MOSCOW (MRC) - An expansion of LNG Canada has a cost advantage over its rivals in the race to build more liquefied natural gas export capacity, but a go-ahead decision on phase two is likely still a few years away, Shell Canada's president said, as per Reuters.
The first phase of the C41 billion (USD31.3 billion) Royal Dutch Shell-led project was given the go-ahead last month, firing up a race among companies eager to be the next to tap into booming Asian demand for the gas that is supercooled into liquid form for export by tanker.
"What's in our favor now is expansions are typically lower capital cost," Michael Crothers, Shell Canada President, told the Reuters Global Commodities Summit. "I think that opens up an even more competitive opportunity for us and the partners."
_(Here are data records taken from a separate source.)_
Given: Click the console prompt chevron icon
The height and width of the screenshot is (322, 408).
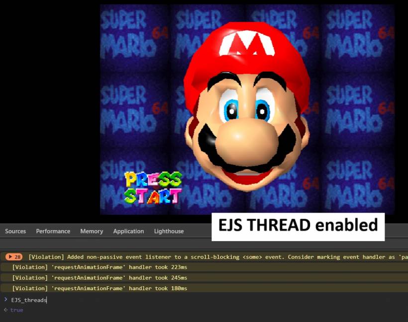Looking at the screenshot, I should click(5, 300).
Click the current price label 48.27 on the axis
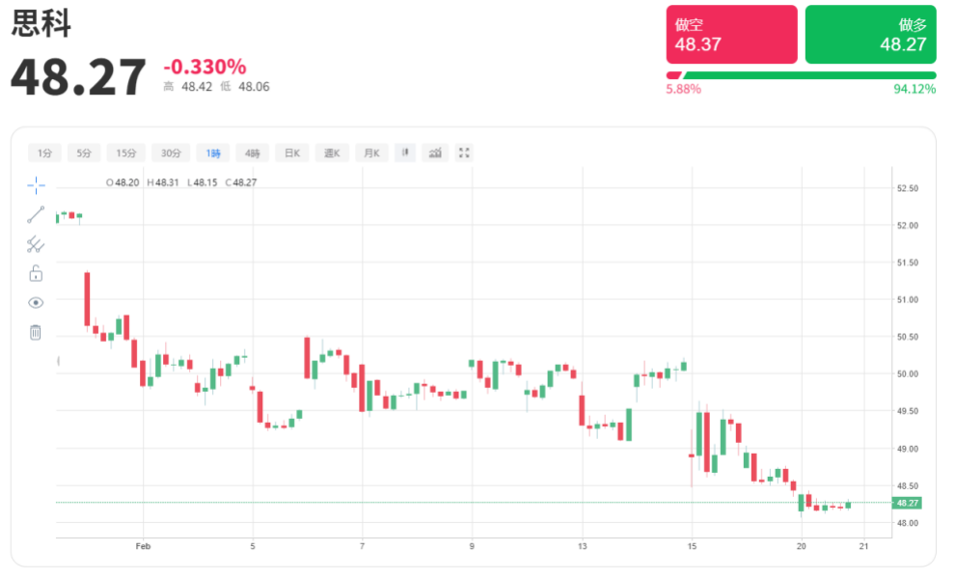 908,503
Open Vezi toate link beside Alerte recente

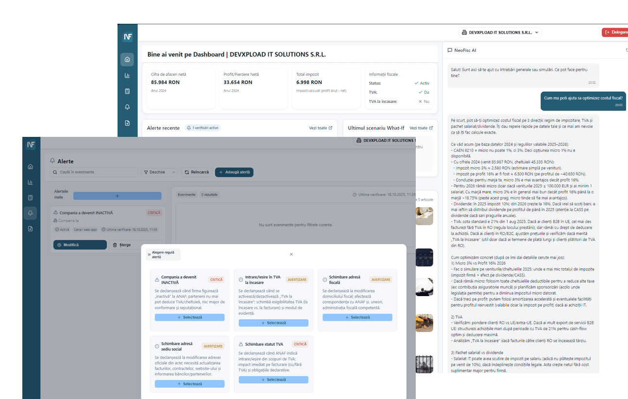pos(321,128)
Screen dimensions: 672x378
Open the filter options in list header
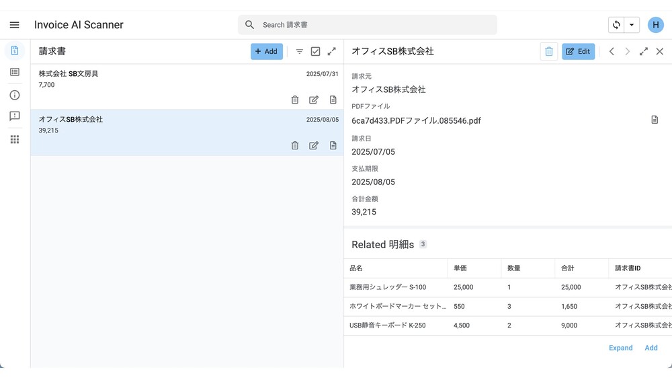(300, 51)
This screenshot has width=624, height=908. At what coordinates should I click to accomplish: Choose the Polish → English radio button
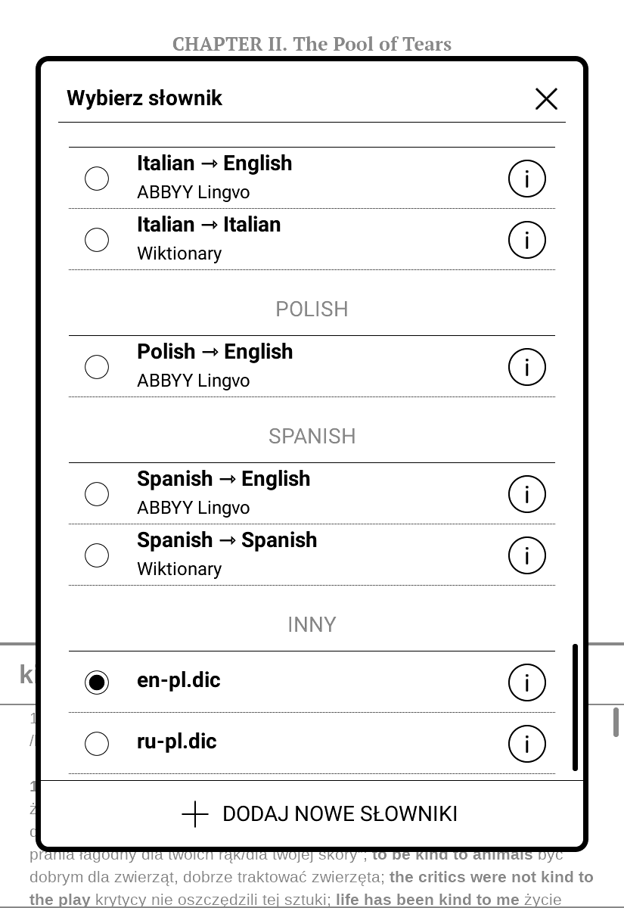[97, 367]
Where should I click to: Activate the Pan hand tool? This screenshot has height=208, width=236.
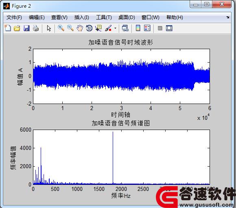pyautogui.click(x=80, y=28)
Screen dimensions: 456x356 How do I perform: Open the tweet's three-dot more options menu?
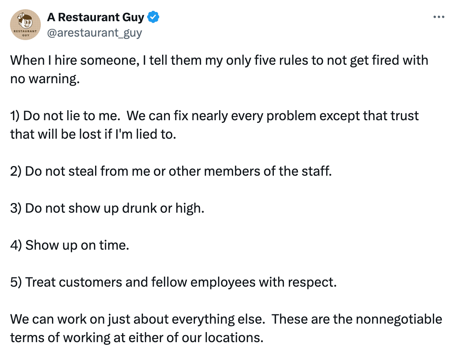439,17
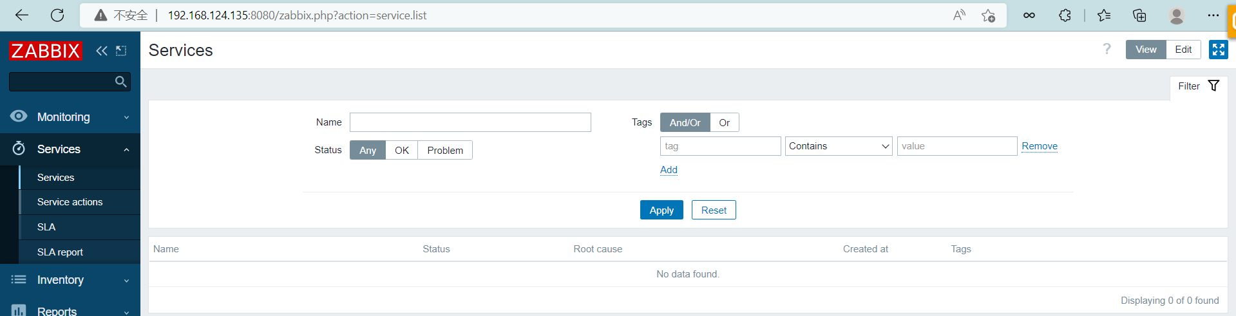The height and width of the screenshot is (316, 1236).
Task: Click the Name filter input field
Action: click(x=470, y=122)
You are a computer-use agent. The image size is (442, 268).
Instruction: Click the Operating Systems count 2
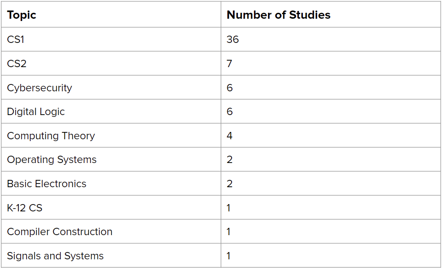230,160
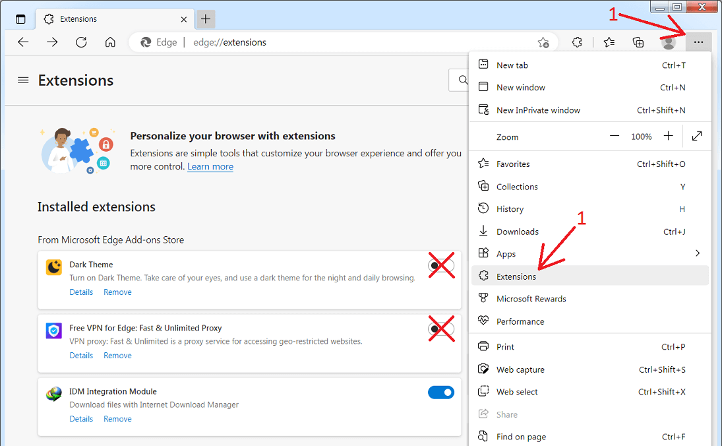Enable the Dark Theme extension toggle
This screenshot has width=722, height=446.
point(440,265)
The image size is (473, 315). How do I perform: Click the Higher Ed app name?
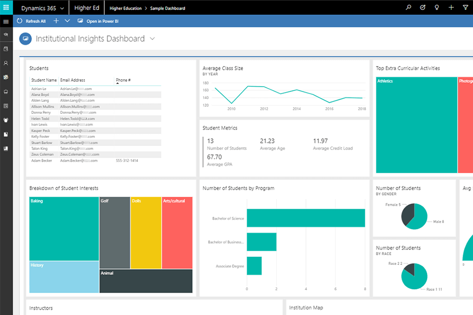point(86,8)
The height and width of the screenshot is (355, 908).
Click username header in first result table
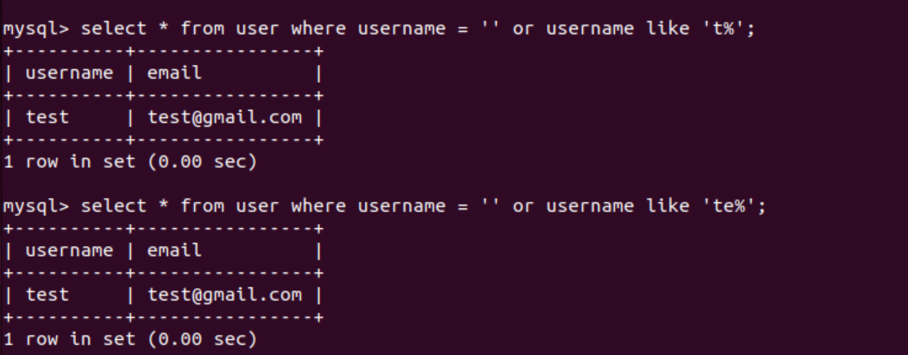[69, 73]
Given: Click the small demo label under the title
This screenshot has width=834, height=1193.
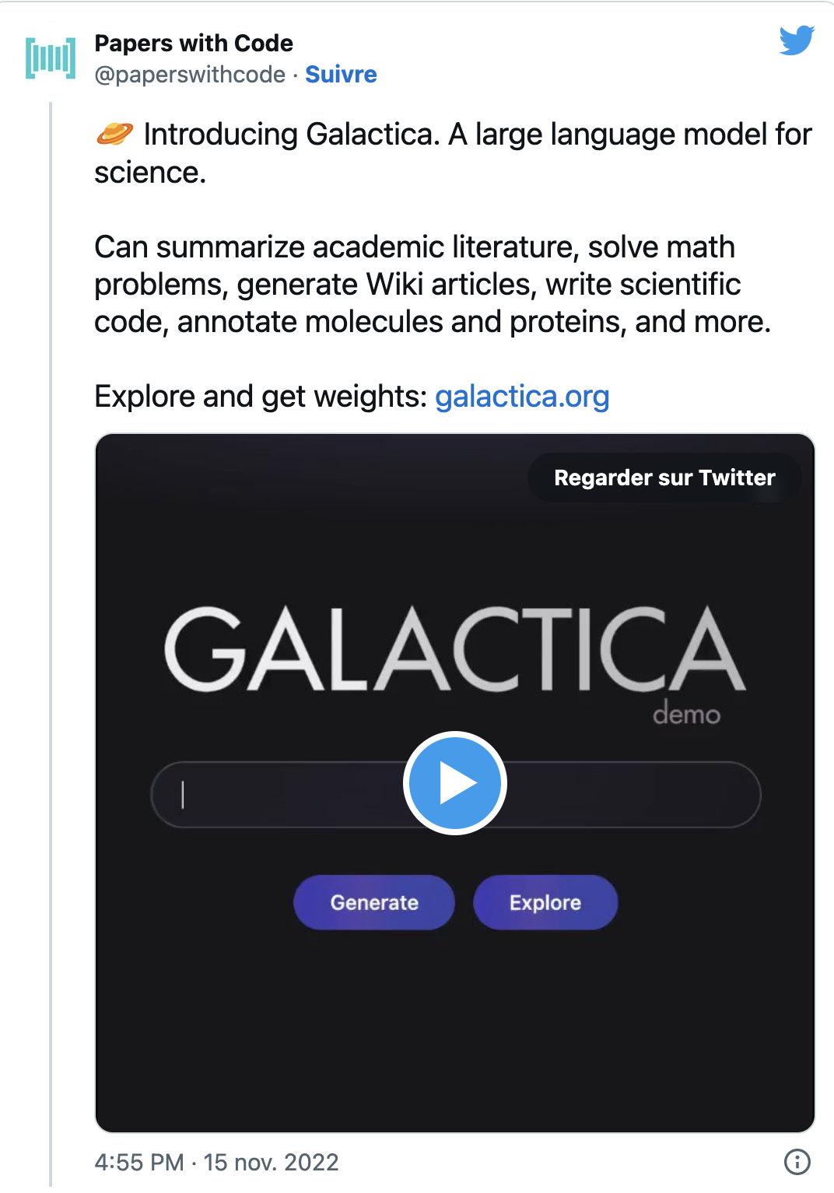Looking at the screenshot, I should click(686, 713).
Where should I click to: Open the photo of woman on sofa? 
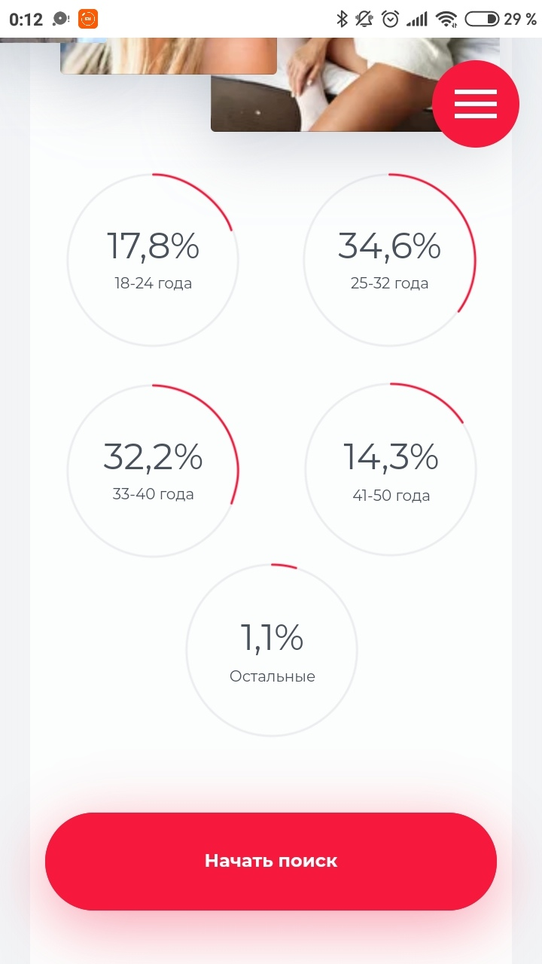pyautogui.click(x=355, y=84)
That expansion cost saving adds onto the project's other advantages, including a relatively short shipping distance to key Asian markets and cheap feed gas. The question of when the second phase, which would double output at the 14 million tonne per annum (mtpa) plant to 28 mtpa, will be approved remains unclear, Crothers said.
"I'm sure Shell leadership would like to see demonstrated performance before we start to consider this too closely. So that's still probably a few years away," he said.
He added an LNG Canada expansion would have to compete with global rivals, including options in the U.S., Africa and Middle East, and would depend on the market for the fuel - though all signs point to sustained Asian demand.
LNG demand has risen sharply in recent years, led by China, gobbling up an anticipated surplus and fanning fears of a shortage by mid-next decade. This has projects around the world scrambling to secure the long-term deals they need to finance multi-billion dollar builds.
LNG Canada is a joint venture between Shell, Malaysia's Petronas, PetroChina Co Ltd, Mitsubishi Corp and Korea Gas Corp.